Kant goes further to discuss how the aesthetic ideas not only induce "a wealth of thought as would never admit of comprehension in a definite concept" but that this is also "an unbounded expansion if the concept itself... [and] puts the faculty of intellectual ideas (reason) into motion...towards an extension of thought [that] exceeds what can be laid hold of in that representation or clearly expressed." This does not "constitute the presentation" of the concept itself. Rather, these are "secondary representations" which "express the derivatives" connected with the concept. They also express "kinship with other concepts." That is, they express a certain aura of associated concepts.
Now these forms are "called (aesthetic) attributes." The word "attributes" is not a helpful one for us: much better is "symbol." Aesthetic ideas are, in short, expressed a symbols in works of art, for example Jupiter's eagle as a symbol of Jupiter.

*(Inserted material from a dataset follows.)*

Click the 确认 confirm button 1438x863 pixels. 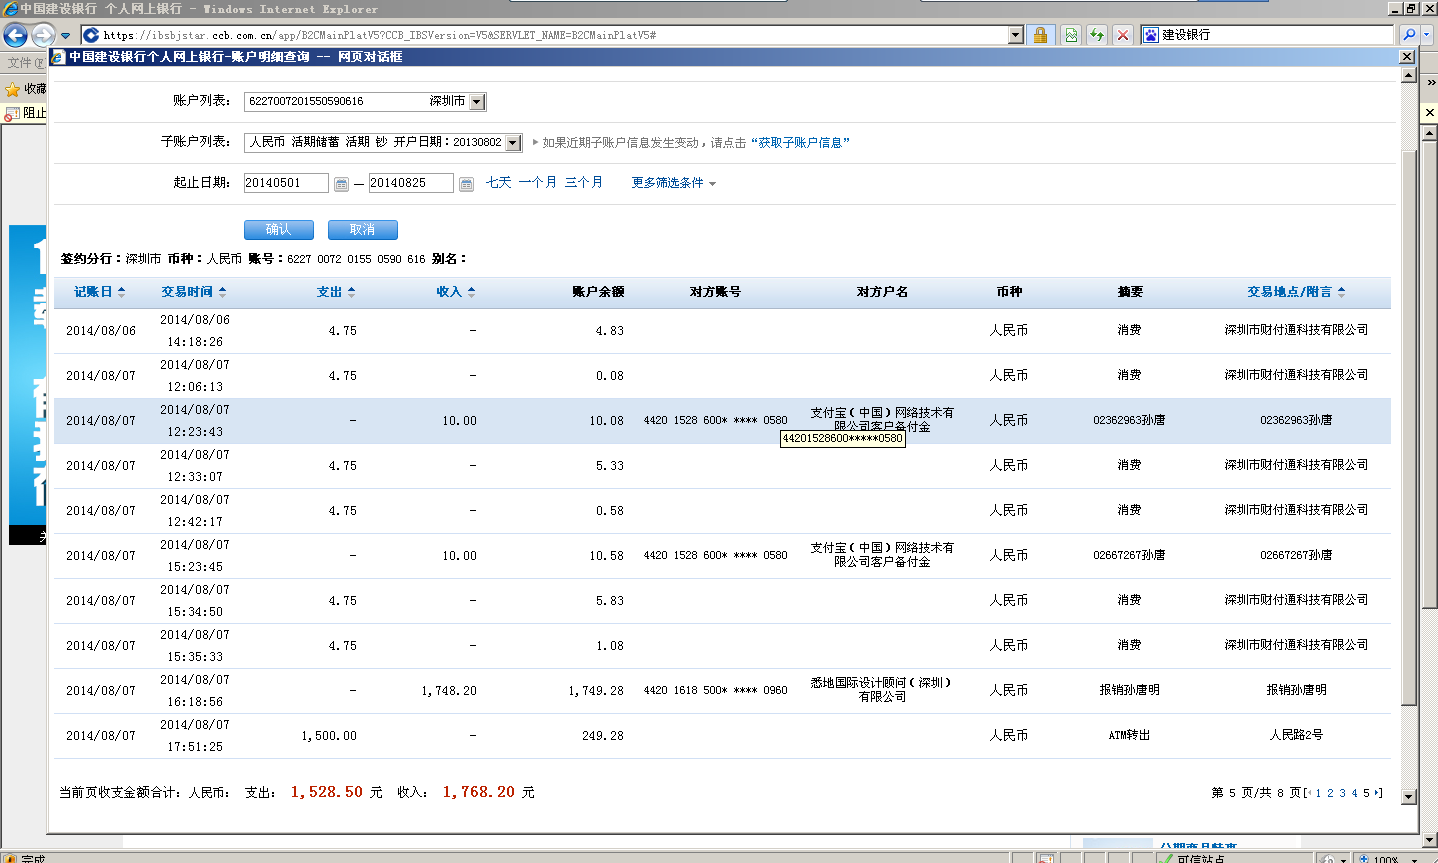pyautogui.click(x=278, y=230)
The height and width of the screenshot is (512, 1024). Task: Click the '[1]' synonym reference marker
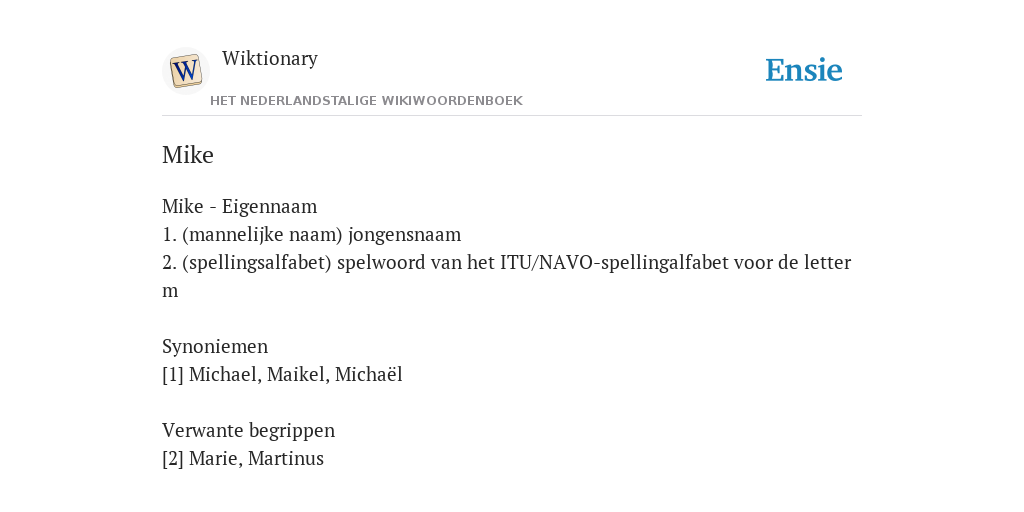[173, 375]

They are not defining ("logical") attributes and so, in the case of Jupiter, doe not "represent what lies in our concepts of sublimity and majesty of creation." Rather, they represent "something that gives the imagination an incentive to spread its flight over a whole host of kindred representations that provoke more thought than admits of expression in a concept determined by words."
The aesthetic idea which the symbol furnishes "serves the above rational idea as a substitute for logical presentation" but in this case, its function is to animate the mind, again, by "opening out for it a prospect into a field of kindred representations stretching beyond its ken." Fine art acts in this way not only in painting and sculpture but also in poetry and rhetoric, which also use "attributes" i.e. symbols. These attributes "go hand in hand with the logical" the imagination bringing "more thought into play," though undeveloped, than could be found in the concept or expressible in language.